Marie moves from a little village to a big city and it isn’t how she expected. She’s a little ridiculous herself: painfully naive and awkward. The first ten minutes of the show are spent on her simply saying the words ‘yes’ and ‘no’ to us in various ways. Perhaps it’s supposed to be funny, or perhaps it’s meant to represent her uncertainty... I’m not sure.
Lowri Jenkins is a gifted performer, but her talent seems wasted in a show that doesn’t quite know what it’s trying to do.
But it doesn’t work. It very quickly becomes boring and doesn’t add anything to the story. The same can be said for Marie’s telephone conversations with her mother, which keep cropping up time and time again. They grow tiresome very quickly. There’s only so many times you can hear someone say, ‘all right then Mum’, before you want to shout at them to just hang up the phone.
The surreality of the city is evoked well through beeps and voiceovers that make Marie’s trip to the supermarket feel more like a video game. Though she speaks of other people, she is alone on the bare stage, which highlights the sense of loneliness she feels in the busy city. She hopes to find love and friendship but all she finds is a lemon.

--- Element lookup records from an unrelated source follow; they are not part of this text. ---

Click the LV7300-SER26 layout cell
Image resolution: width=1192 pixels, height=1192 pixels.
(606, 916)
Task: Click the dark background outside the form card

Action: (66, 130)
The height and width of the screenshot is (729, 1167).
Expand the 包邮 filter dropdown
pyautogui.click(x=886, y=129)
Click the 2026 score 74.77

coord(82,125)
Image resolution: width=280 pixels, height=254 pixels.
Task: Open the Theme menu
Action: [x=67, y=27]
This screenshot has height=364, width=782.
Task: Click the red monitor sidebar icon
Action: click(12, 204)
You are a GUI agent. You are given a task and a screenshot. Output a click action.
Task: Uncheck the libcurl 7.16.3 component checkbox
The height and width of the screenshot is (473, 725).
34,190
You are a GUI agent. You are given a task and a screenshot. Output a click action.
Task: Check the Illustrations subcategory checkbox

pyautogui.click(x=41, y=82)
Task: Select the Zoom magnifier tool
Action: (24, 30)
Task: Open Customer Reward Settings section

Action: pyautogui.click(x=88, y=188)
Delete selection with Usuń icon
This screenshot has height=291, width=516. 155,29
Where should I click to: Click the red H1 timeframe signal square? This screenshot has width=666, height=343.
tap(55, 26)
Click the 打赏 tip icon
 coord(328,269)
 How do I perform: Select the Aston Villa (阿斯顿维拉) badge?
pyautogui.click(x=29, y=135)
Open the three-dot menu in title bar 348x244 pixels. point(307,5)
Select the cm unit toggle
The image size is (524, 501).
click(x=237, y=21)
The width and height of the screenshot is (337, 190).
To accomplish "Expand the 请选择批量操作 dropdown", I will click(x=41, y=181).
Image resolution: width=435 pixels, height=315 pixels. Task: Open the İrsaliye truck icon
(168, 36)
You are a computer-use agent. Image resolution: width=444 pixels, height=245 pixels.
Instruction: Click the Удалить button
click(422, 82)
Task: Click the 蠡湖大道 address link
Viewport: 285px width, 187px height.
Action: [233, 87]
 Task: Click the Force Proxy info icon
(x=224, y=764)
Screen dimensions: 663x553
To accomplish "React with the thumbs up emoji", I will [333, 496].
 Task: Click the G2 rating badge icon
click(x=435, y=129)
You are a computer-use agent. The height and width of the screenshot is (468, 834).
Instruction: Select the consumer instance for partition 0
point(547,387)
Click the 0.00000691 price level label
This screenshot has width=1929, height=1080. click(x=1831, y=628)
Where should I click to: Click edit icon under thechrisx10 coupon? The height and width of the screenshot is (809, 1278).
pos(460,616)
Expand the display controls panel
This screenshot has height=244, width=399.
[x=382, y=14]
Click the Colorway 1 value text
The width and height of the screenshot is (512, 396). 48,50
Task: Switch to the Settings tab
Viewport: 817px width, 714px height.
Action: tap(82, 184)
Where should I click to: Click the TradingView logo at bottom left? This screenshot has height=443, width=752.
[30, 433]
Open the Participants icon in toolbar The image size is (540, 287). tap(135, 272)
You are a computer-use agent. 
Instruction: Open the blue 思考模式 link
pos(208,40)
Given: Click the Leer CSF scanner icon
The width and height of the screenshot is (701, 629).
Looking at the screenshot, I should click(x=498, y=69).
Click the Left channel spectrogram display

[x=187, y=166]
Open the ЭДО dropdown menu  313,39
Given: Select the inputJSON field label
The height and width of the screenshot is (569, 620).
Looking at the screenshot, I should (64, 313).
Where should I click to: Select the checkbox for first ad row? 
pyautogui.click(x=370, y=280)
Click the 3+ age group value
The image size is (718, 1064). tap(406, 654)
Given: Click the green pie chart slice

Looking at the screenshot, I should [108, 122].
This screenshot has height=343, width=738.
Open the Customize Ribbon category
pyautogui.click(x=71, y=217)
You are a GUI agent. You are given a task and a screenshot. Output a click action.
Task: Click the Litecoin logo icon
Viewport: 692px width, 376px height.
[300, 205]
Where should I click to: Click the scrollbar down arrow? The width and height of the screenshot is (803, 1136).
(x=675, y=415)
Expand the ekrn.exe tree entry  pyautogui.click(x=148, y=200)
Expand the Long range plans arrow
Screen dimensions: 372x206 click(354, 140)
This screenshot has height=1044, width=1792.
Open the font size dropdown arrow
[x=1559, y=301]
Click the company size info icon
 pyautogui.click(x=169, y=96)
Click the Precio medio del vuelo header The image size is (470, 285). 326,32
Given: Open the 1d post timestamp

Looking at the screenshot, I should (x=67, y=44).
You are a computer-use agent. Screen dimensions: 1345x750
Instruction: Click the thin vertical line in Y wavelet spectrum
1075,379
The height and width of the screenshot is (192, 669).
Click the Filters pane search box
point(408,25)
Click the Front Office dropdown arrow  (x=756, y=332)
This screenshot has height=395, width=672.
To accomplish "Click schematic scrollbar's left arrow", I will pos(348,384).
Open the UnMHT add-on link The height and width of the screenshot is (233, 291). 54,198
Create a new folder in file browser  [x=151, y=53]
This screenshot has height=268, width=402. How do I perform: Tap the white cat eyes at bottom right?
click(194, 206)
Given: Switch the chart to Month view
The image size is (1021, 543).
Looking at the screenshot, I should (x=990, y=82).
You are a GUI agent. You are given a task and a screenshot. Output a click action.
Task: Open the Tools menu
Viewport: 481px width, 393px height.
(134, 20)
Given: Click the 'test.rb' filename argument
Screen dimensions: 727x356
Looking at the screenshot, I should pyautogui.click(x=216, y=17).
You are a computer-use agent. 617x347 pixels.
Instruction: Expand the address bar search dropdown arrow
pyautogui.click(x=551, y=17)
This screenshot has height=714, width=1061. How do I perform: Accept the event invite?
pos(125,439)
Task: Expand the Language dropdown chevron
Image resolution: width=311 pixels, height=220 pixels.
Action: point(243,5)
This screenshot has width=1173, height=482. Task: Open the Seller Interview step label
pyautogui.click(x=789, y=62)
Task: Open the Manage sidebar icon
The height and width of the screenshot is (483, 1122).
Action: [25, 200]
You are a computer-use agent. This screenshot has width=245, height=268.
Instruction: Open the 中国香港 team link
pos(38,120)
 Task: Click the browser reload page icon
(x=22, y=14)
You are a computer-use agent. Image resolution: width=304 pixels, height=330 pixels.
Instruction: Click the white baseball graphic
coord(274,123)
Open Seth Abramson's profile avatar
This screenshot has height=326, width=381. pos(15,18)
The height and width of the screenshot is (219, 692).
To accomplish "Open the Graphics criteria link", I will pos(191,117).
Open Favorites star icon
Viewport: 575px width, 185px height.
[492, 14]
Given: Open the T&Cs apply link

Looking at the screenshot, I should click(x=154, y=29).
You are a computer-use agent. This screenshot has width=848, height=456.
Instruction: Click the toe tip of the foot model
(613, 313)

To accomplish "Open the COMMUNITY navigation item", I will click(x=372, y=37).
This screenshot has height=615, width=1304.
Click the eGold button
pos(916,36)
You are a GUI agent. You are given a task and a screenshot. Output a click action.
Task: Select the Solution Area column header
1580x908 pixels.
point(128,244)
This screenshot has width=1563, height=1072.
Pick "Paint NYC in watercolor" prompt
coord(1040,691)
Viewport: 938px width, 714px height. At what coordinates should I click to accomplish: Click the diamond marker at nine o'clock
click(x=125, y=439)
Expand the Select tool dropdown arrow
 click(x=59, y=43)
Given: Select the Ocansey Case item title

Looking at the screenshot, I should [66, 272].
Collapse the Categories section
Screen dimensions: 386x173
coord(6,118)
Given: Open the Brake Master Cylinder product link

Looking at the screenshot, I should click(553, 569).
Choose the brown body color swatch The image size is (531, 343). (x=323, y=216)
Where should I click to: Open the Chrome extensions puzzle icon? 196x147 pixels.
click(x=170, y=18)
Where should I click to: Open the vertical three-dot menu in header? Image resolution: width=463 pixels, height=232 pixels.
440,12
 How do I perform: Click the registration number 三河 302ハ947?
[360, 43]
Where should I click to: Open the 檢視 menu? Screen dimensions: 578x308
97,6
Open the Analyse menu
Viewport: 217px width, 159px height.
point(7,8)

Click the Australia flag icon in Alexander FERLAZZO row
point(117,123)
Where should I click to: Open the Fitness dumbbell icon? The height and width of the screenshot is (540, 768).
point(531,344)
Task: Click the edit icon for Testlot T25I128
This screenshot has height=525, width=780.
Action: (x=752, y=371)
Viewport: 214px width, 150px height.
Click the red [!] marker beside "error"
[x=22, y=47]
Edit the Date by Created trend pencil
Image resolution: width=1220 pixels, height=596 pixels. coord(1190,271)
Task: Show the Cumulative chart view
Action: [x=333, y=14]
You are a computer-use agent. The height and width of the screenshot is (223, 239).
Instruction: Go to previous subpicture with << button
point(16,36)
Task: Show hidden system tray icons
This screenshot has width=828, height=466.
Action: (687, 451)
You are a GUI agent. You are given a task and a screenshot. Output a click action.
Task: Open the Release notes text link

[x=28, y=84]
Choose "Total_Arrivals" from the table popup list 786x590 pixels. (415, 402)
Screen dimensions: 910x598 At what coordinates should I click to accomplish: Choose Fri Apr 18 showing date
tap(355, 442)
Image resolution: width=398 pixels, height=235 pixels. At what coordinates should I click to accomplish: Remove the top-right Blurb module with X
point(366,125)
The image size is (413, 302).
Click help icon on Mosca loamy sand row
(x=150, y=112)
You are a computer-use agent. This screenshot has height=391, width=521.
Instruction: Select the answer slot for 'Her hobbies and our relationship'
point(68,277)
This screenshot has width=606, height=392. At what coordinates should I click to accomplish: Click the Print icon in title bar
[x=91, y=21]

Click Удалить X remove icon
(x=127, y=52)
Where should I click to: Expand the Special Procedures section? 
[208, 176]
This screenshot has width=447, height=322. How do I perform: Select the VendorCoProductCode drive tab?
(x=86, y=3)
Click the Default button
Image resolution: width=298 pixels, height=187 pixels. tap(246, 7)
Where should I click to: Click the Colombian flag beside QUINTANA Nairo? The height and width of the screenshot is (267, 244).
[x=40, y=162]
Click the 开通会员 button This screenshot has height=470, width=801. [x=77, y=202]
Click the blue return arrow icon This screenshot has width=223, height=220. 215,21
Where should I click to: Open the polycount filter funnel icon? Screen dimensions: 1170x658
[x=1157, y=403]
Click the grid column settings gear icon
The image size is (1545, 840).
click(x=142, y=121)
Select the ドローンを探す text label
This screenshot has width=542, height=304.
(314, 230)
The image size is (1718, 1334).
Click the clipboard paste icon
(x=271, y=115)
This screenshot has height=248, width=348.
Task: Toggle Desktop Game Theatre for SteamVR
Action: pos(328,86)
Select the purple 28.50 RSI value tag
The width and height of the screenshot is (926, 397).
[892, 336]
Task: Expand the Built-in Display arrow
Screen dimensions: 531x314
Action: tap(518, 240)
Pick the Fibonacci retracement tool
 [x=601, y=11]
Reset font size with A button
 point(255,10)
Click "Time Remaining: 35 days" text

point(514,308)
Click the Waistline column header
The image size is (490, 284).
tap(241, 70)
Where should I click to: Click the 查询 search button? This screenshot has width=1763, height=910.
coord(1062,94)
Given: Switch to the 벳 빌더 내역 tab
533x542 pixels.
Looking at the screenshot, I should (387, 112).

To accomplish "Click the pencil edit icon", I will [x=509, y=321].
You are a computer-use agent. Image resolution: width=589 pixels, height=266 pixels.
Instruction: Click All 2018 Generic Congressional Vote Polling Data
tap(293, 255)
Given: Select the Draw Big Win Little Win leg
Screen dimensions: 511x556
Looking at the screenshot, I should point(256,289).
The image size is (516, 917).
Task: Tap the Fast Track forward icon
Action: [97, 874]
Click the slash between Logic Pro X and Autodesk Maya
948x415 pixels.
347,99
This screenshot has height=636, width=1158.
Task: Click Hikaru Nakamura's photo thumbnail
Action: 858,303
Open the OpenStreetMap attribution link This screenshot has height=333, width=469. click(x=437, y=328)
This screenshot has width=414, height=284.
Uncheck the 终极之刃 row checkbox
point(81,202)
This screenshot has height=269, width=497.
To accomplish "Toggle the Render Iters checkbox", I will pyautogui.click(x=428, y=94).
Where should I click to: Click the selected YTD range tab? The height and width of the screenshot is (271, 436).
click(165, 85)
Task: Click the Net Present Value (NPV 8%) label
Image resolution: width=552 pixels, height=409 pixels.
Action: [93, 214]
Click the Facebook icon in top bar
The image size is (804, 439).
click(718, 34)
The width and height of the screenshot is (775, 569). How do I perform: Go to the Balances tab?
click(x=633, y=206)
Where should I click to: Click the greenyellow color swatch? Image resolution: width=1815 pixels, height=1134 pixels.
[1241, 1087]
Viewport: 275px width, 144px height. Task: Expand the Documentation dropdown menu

This show has potential, definitely, but at the moment it doesn’t work well as a whole. There doesn’t seem to be enough substance to the piece; aside from the phone conversations to the Mum (which could definitely be better), the show is made up of random movement sequences, patches where nothing at all really happens, and some bizarre lighting choices. Perhaps with better direction, a clearer vision or more material, this could feel like a full piece. Lowri Jenkins is a gifted performer, but her talent seems wasted in a show that doesn’t quite know what it’s trying to do.